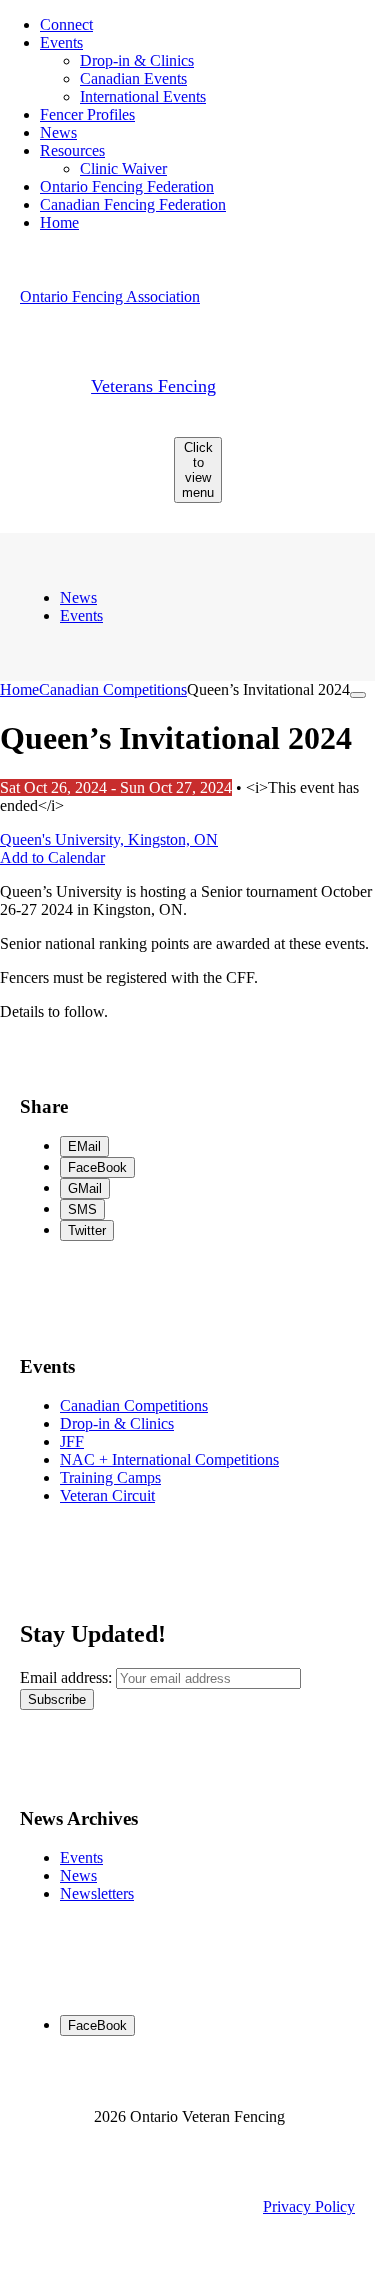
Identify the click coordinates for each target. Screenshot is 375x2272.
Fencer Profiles (87, 114)
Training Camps (110, 1477)
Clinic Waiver (123, 168)
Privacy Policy (309, 2206)
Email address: (68, 1677)
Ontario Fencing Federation (127, 186)
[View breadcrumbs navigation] (358, 695)
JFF (72, 1441)
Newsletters (97, 1893)
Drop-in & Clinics (137, 60)
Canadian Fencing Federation (133, 204)
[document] (187, 900)
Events (61, 42)
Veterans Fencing (153, 386)
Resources (72, 150)
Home (59, 222)
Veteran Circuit (107, 1495)
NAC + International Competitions (169, 1459)
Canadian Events (133, 78)
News (58, 132)
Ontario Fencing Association (110, 296)
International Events (143, 96)
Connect (66, 24)
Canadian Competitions (113, 689)
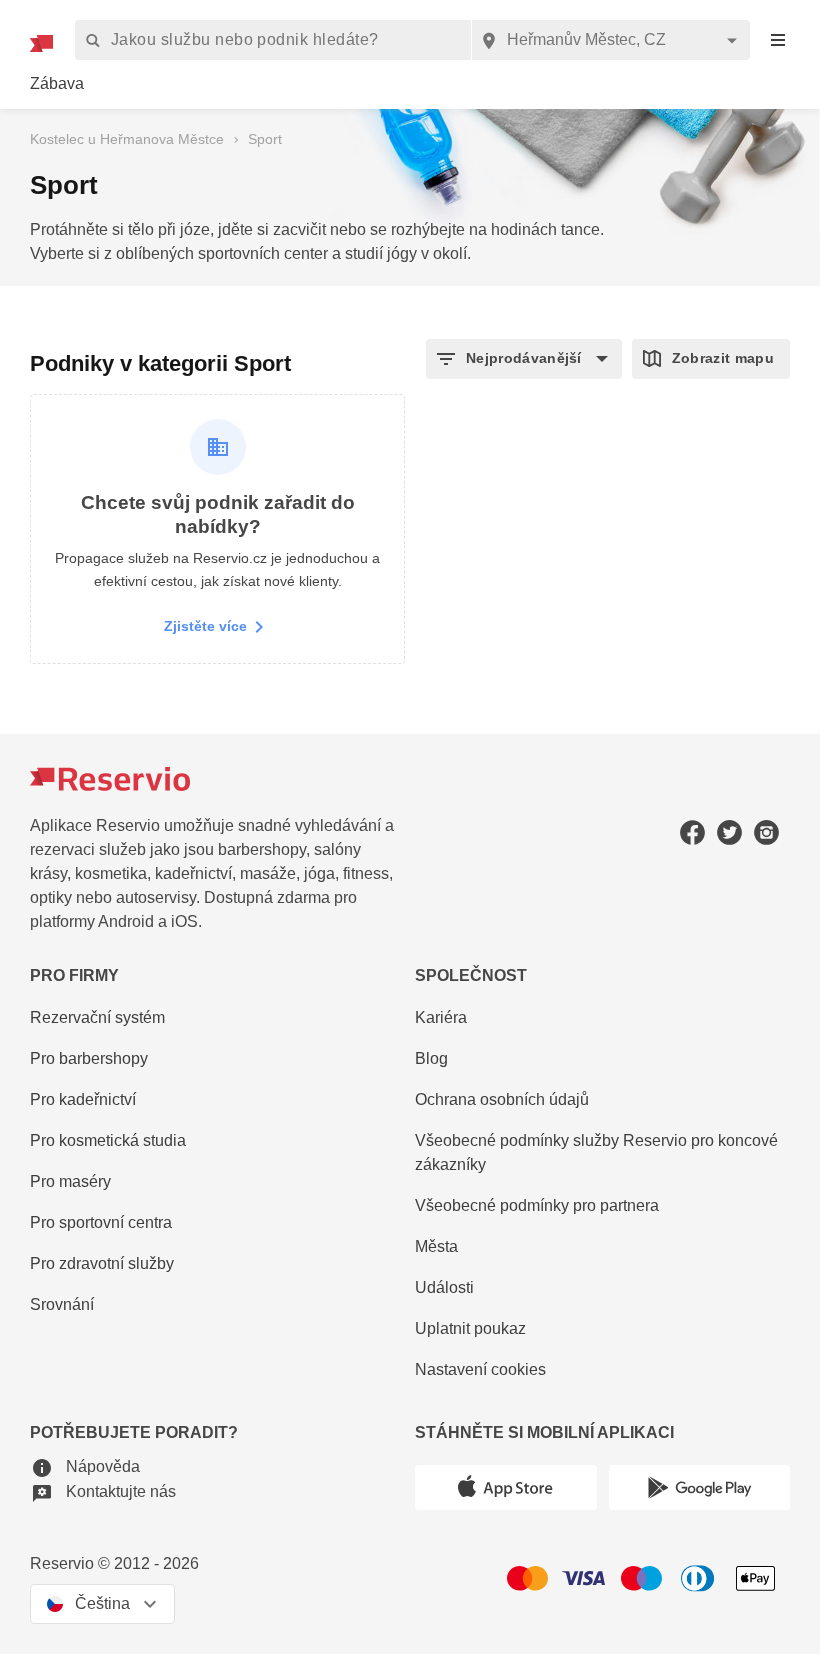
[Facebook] (692, 832)
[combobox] (610, 40)
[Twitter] (729, 832)
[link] (57, 84)
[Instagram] (766, 832)
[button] (524, 359)
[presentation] (778, 40)
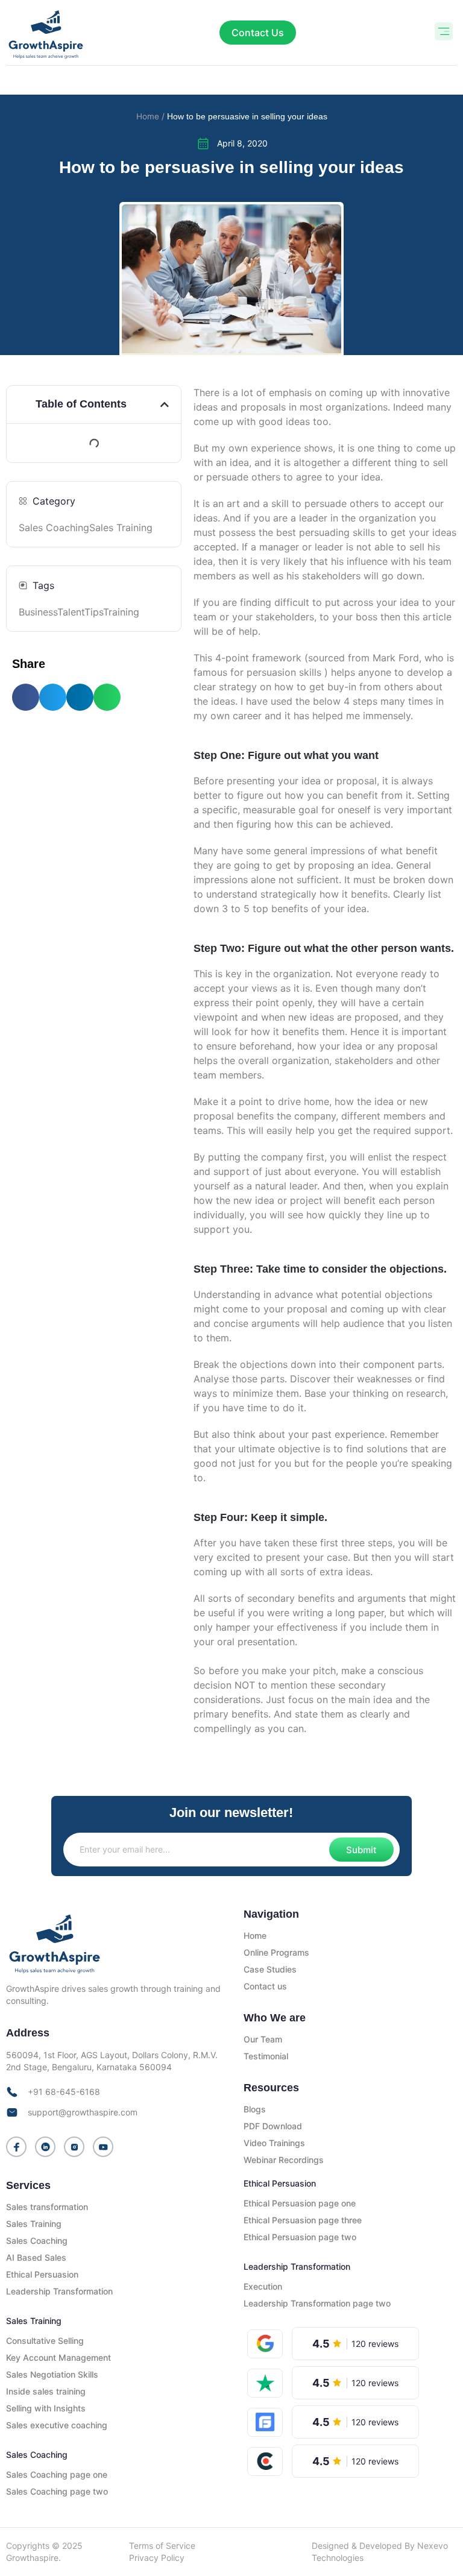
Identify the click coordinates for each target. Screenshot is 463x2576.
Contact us (265, 1986)
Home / (150, 116)
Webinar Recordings (284, 2160)
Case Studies (270, 1969)
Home (255, 1935)
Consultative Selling (45, 2340)
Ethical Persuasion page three (303, 2220)
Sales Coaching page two (57, 2491)
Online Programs (276, 1952)
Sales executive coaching (56, 2425)
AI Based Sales (36, 2257)
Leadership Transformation (59, 2291)
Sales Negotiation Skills (52, 2374)
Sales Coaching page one (56, 2474)
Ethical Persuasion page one (300, 2203)
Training (121, 612)
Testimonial (266, 2056)
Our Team (263, 2039)
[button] (443, 33)
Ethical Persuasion (42, 2274)
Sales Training (121, 527)
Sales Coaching (54, 527)
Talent (70, 612)
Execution (263, 2286)
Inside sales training (46, 2391)
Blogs (255, 2109)
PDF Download (273, 2126)
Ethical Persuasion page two (300, 2237)
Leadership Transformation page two (317, 2303)
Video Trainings (274, 2143)
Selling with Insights (46, 2408)
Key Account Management (58, 2357)
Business (38, 612)
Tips (93, 612)
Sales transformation (47, 2207)
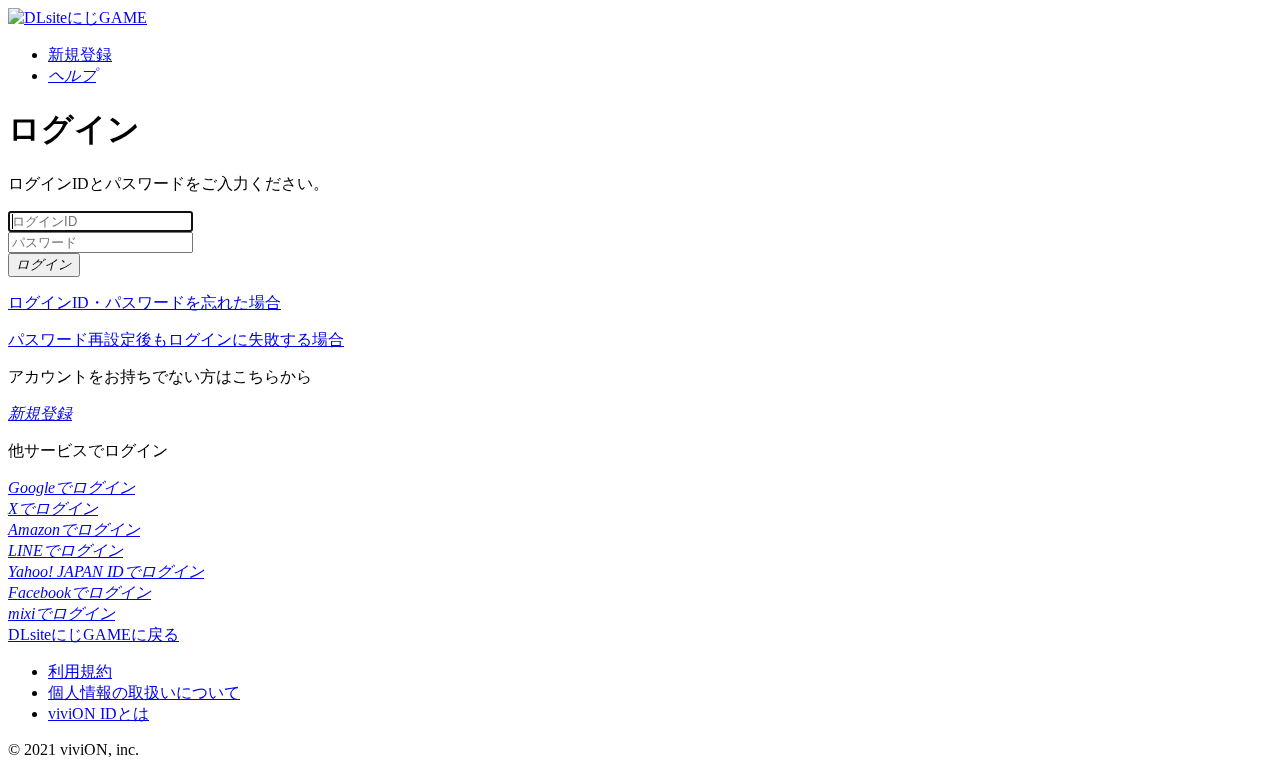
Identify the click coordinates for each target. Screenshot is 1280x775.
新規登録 (80, 54)
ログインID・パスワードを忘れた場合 (144, 302)
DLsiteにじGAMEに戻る (93, 634)
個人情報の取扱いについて (144, 692)
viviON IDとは (98, 713)
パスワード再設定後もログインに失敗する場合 (176, 339)
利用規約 (80, 671)
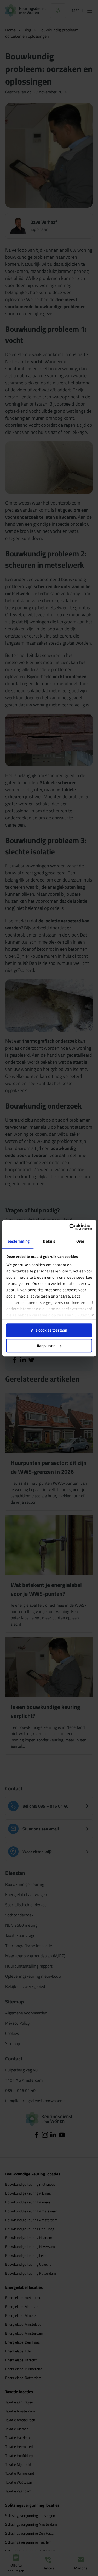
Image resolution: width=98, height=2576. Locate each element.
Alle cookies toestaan (49, 1330)
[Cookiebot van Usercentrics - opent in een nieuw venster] (70, 1226)
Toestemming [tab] (18, 1241)
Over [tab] (80, 1241)
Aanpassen (46, 1346)
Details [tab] (49, 1241)
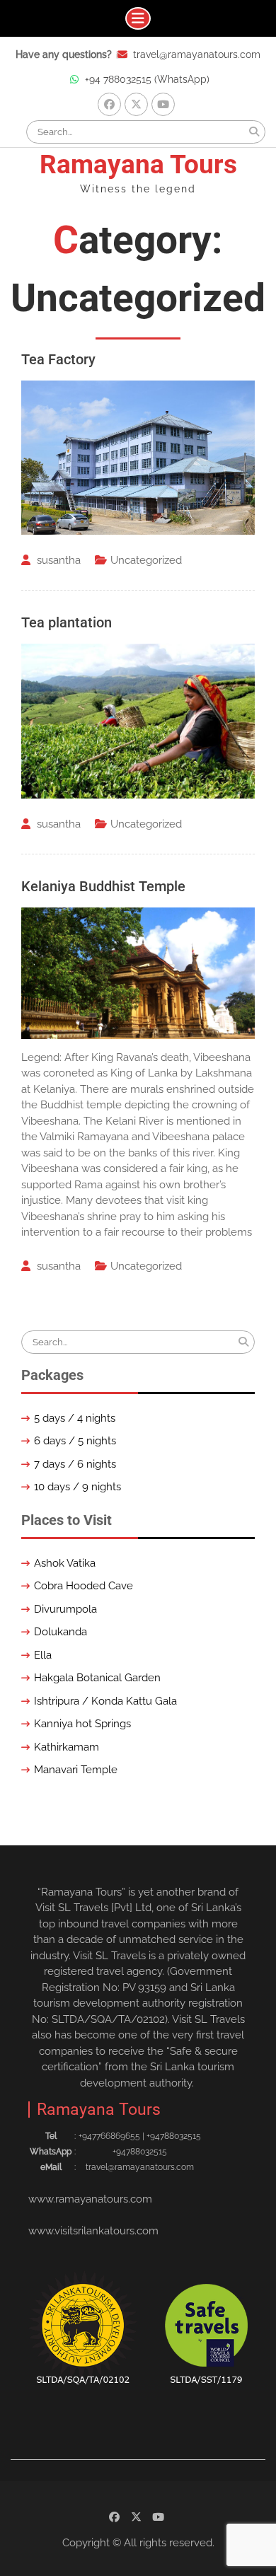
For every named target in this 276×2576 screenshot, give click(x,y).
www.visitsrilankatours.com (93, 2230)
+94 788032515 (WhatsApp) (147, 79)
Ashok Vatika (65, 1563)
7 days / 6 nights (75, 1464)
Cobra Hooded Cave (83, 1585)
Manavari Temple (75, 1769)
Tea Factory (58, 359)
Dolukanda (60, 1631)
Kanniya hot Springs (82, 1723)
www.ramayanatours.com (90, 2199)
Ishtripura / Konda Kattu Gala (105, 1701)
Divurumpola (65, 1609)
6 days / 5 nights (75, 1440)
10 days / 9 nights (77, 1486)
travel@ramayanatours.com (196, 54)
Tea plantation (66, 622)
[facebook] (109, 104)
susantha (59, 560)
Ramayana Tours (138, 164)
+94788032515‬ (173, 2136)
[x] (136, 104)
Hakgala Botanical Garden (97, 1677)
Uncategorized (146, 560)
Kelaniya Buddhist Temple (103, 886)
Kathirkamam (66, 1747)
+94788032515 (140, 2152)
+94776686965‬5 (109, 2136)
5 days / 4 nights (74, 1418)
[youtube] (163, 104)
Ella (43, 1655)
* * * * * * * * *
Requirement: In how many lines of the material above does the word "Leadership" appear? Reply with the number only.

Exercise solution: 2